509014782

É um lugar-comum dos filmes de catástrofe: a Terra se abre durante um terremoto, engolindo tudo à sua volta e para depois fechar-se violentamente. Depois de passar anos dizendo que isso não acontece, sismólogos descobriram que há um quê de verdade nisso.

Um terremoto acontece quando duas placas tecnônicas deslizam lado a lado ou quando uma mais pesada submerge sob uma mais leve. Essas são as explicações simplificadas que vemos nas aulas de geografia ou nas estrevistas com sismólogos quando a terra treme em algum lugar do mundo. Mesmo assim, alguns abalos são tão catastróficos que os cientistas precisam estudá-los por anos para entender como aconteceram. O melhor exemplo recente desse fenômeno é o chamado terremoto Tohoku, o sismo de 9 graus seguido de um tsunami que chacoalhou o Japão inteiro, causando até uma catástrofe nuclear.

Esquema simplificado de uma falha de compressão.
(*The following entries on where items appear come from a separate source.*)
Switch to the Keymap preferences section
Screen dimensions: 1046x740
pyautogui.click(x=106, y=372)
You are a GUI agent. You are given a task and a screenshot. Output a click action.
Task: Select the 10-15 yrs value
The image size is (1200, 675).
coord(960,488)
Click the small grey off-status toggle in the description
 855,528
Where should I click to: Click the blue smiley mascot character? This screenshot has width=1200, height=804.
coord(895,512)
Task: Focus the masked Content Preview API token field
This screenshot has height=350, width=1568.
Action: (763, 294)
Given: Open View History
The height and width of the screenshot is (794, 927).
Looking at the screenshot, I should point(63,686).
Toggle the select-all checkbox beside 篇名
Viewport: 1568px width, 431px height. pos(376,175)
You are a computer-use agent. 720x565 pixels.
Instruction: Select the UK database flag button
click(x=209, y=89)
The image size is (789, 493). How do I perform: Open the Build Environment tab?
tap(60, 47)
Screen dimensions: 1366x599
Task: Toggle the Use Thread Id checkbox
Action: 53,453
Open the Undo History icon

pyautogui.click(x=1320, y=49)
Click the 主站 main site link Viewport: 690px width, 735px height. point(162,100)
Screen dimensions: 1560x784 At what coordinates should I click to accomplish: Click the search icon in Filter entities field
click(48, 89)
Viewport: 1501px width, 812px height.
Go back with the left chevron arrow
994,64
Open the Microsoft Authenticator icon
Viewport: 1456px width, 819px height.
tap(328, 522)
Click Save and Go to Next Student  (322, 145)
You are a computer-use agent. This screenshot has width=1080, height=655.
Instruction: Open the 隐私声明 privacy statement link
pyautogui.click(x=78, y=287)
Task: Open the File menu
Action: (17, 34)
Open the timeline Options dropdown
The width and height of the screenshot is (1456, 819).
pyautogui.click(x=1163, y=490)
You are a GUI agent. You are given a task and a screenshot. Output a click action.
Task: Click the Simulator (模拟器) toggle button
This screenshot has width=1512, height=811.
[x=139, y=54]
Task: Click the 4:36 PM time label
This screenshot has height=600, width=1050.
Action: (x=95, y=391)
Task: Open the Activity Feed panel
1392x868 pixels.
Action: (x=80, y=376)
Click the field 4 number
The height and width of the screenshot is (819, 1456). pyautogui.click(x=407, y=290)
Quando o plano de ruptura é muito íngreme, tem-se uma falha reversa. A ponta da placa em elevação é conhecida como parede suspensa.

Esquema simplificado de uma falha de compressão. Quando o plano de ruptura é muito íngreme, tem-se uma falha reversa. A ponta da placa em elevação é conhecida como parede suspensa.

O que aconteceu naquele dia 11 de março de 2011 ao longo da costa nordeste japonesa foi causado por uma falha de compressão [thrust fault] ou cavalgamento. Nesse caso, uma placa comprime a outra num plano inclinado e acaba vindo pra cima quando a pressão passa de certo limite, formando uma parede suspensa (vide esquema acima).

Mas esse movimento (quase) vertical não é tão simples quanto parece, segundo uma equipe de engenheiros e cientistas do Caltech e da École Normale Supérieure (ENS) de Paris. Esses cientistas descobriram que quando uma ruptura se desloca rapidamente rumo à superfície ao longo de uma falha de compressão, a ponta de uma das placas pode afastar-se da outra por alguns metros e fechar-se logo em seguida. Na prática, é como se fosse uma chicotada tectônica.

Ao investigar o fenômeno de Tohoku, os pesquisadores descobriram que as placas não apenas escorregaram em profundidades rasas mas se deslocaram por até 50 metros em alguns pontos. Essa é a origem do tsunami que teve ondas de até 20 metros e acabou matando milhares de pessoas. Mas como as placas tectônicas puderam se movimentar tanto de uma vez só? Alguma coisa deveria estar anulando o atrito entre as placas. A explicação mais simples era que a Terra se abriu, as placas se moveram e se fecharam violentamente.

Para comprovar essa hipótese, o sismólogo Hiroo Kanamori (ENS) buscou a colaboração de Ares Rosakis, professor de engenharia mecânica e aeronáutica no Caltech. Os dois fizeram experimentos no chamado “Túnel de Vento Sismológico” da instituição californiana. Para simular um terremoto por falha de compressão em laboratório, você vai precisar de placas de plástico, sensores ópticos, fusíveis e lasers. Não se esqueça da tesoura sem ponta e da supervisão de um adulto.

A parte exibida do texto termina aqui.